The Dangers of Citizen Journalism
June 21, 2009 Leave a comment
The current events in Iran have clearly shown us citizen journalism may bring us news and snapshots of activities denied to traditional reporters. The CNN “iReport” shows events on the streets of Tehran denied to the professional cameras and interpretation of CNN’s seasoned staff. However, to bring us those iReports, citizen journalists take on risks normally avoided by citizens. It that risk too high? The dangers too great?
On June 20th a citizen journalist submitted a video showing the brutal death (“Youtube Please don’t delete. This is happening in streets of my country World should know.”) of a young Iranian woman protester on streets of Tehran. The motivation for taking the video was to ensure the rest of the world would be exposed to the horrific cost of the demonstrations in the streets, and the struggle would not be suppressed or forgotten. The individual taking the video clearly put himself in great danger, making a decision the cost of recording this event was too import to be lost to history.
Fox News recently teamed with MySpace to encourage citizen journalists to submit their stories via the “uReport” upload utility. The Weather Channel asks viewers to submit their videos of hurricanes and tornados, and local stations such as CBS 4 in Denver which made national news when a 6 year old girl uploaded images and video of a tornado cloud forming with a cheap child’s toy camera.
In a previous article discussing wild fires in Santa Barbara, California, students using Twitter made news by taking on the role of both emergency services and new media. The students not only kept the news media informed of real-time events and status of the wild fire, but also acted as a first line of notification to the local community by sending out warnings to evacuate as the fire rapidly moved into residential communities.
The desire for people to gain their 15 minutes of fame may compel them to take a more active citizen journalist role. KTLA (CW), a local broadcast station in Los Angeles tries to get their professional reporters into the best proximity of any breaking story, including the wild fires frequently affecting Southern California.
KTLA goes to great effort explaining to their viewers each of their reporters goes through extensive training with CalFire (the state’s main fire agency) to ensure they are able to not only get as close as possible to the fires, but also are aware of the best way to protect themselves from fire. They are also most often embedded with fire teams that are also well-protected in the event a fire changes and puts the team in danger.
Citizen journalists usually do not have the training to understand either the dangers of recording disasters or dangerous events, and may take unreasonable risks in their attempt to record the event.
As news services and media continue to suffer the effects of an economy or changing media environment, we will continue to see more requests and encouragement for citizen journalists to supplement traditional journalism.

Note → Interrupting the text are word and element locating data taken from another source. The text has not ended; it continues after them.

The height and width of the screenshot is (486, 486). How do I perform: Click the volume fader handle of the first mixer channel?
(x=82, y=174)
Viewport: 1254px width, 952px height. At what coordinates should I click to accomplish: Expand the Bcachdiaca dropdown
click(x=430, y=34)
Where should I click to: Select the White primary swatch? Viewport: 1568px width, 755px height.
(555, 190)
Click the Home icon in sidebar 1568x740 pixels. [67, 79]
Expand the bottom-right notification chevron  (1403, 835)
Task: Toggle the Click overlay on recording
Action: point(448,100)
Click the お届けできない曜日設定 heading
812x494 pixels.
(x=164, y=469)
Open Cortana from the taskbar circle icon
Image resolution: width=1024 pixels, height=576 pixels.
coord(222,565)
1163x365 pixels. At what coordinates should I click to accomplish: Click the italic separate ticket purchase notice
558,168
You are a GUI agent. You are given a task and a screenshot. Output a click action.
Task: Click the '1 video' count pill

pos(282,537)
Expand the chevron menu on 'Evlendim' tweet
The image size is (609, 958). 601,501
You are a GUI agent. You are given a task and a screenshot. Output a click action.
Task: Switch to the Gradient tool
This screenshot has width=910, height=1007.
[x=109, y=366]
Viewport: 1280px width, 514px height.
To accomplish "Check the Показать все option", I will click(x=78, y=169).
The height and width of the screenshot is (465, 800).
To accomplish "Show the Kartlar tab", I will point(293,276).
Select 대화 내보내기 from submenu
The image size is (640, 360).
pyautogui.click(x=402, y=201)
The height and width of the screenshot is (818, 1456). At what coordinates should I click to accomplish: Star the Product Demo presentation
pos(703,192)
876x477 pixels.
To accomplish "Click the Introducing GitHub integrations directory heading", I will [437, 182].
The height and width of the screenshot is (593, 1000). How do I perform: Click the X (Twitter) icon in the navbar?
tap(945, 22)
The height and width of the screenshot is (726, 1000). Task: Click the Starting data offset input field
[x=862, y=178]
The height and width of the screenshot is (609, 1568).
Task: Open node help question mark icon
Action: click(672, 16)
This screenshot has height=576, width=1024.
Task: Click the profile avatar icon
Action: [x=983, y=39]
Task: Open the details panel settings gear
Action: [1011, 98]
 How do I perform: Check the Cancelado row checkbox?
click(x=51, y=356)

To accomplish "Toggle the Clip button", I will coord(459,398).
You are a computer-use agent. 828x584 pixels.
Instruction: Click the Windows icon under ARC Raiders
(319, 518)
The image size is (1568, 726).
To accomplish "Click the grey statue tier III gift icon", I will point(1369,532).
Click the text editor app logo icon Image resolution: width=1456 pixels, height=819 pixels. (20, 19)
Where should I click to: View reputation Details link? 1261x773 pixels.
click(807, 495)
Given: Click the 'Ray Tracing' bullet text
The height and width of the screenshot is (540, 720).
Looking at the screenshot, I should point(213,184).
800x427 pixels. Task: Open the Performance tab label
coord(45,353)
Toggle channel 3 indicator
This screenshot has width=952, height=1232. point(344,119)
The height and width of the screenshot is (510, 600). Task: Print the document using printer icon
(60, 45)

This is good, as it greatly increases the potential sources of images, video, and on-the-scene information. It also increases the potential for fraud and possible misrepresentation of “fact,” which would normally pass through the checks and balances of editors and publishers.
Citizen journalism is here to stay. Multimedia-enabled mobile phones, Twitter, email, and other social networking media make recording events and transmitting those images and reports around the world a simple and immediate process. Like any other source of unverified information, we need to be vigilant in our skepticism of those events.
Recording history is essential to our ability to understand how we have arrived at this snapshot in time. A student in Tehran taking extreme personal risk to record events happening in the streets will produce an image that will last forever in Iran’s history. Future generations will benefit from that commitment to citizen journalism.
However, we must also ensure we do not encourage 6 year old girls to spend a lot of time recording tornados. History will be full of images of tornados, and will be grateful for those who took the time to record those images. History will not be kind to those who encourage children and amateurs to take great risks. Citizen journalism will need to strike a balance.